Re: v11-03 COMMENT: 18.48 Warning

    The second bullet says:
      .  Warnings in the user's preferred character set take priority over
	 warnings in other character sets but with identical warn-codes and
	 warn-agents.
    
    How can the user agent tell which warning is in the user's preferred
    character set?  We haven't provided a way to specify character set.
    
Yes, we have.

Roy had to explain this point to me several times before I
understood it, but if you actually follow the reference mentioned
in 18.48:

    If a character set other than ISO-8599-1 is used, it must be encoded
    in the warn-text using the method described in RFC 1522 [14].

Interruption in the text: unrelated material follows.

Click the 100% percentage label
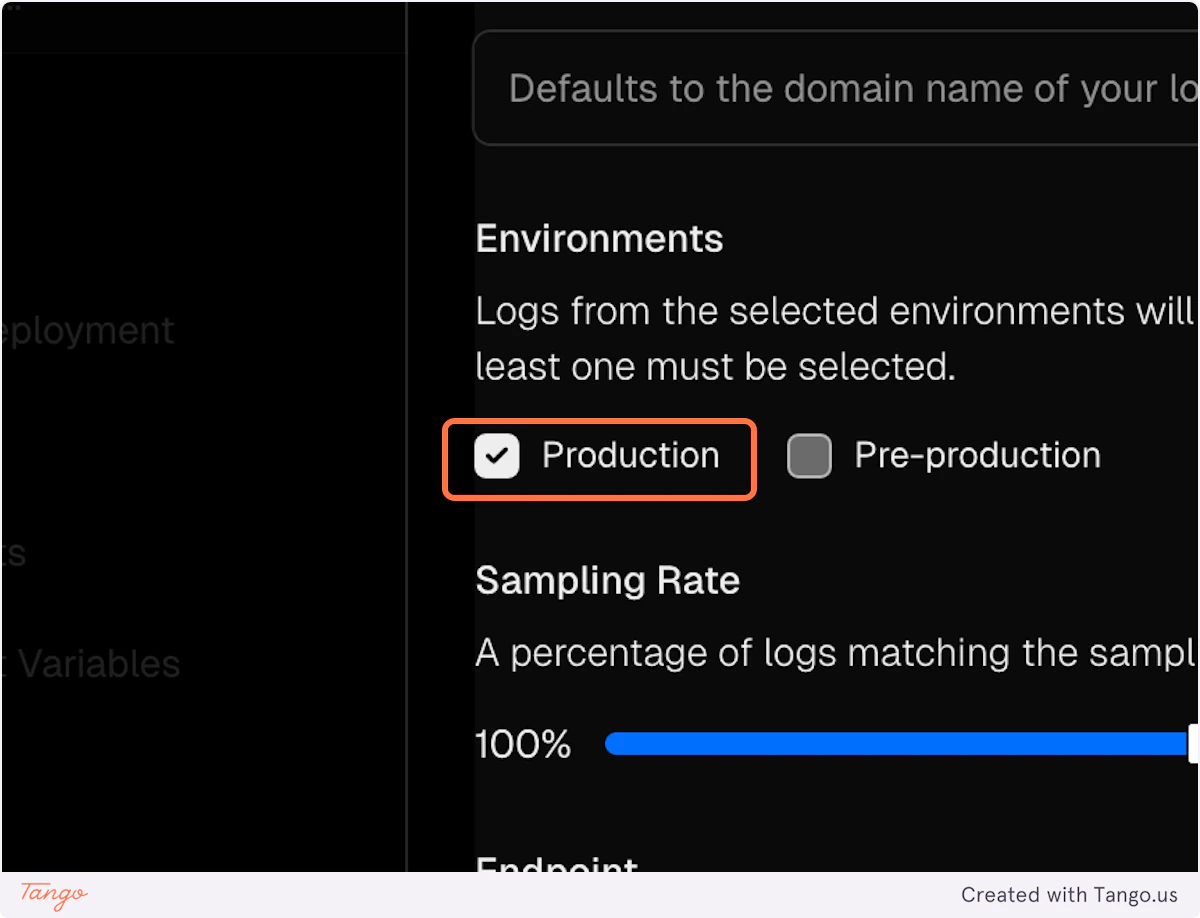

you would see examples like:

      From: =?US-ASCII?Q?Keith_Moore?= <moore@cs.utk.edu>
      To: =?ISO-8859-1?Q?Keld_J=F8rn_Simonsen?= <keld@dkuug.dk>
      CC: =?ISO-8859-1?Q?Andr=E9_?= Pirard <PIRARD@vm1.ulg.ac.be>
      Subject: =?ISO-8859-1?B?SWYgeW91IGNhbiByZWFkIHRoaXMgeW8=?=
       =?ISO-8859-2?B?dSB1bmRlcnN0YW5kIHRoZSBleGFtcGxlLg==?=

which look really ugly here but are actually self-encoding in
a more or less useful way.

However, I'm not sure if we quite got the grammar right here;
i.e., I'm not sure if the "quoted-string" non-terminal is supposed
or allowed to follow the same encoding rules as the TEXT non-terminal.
Perhaps some language-lawyer can help out here.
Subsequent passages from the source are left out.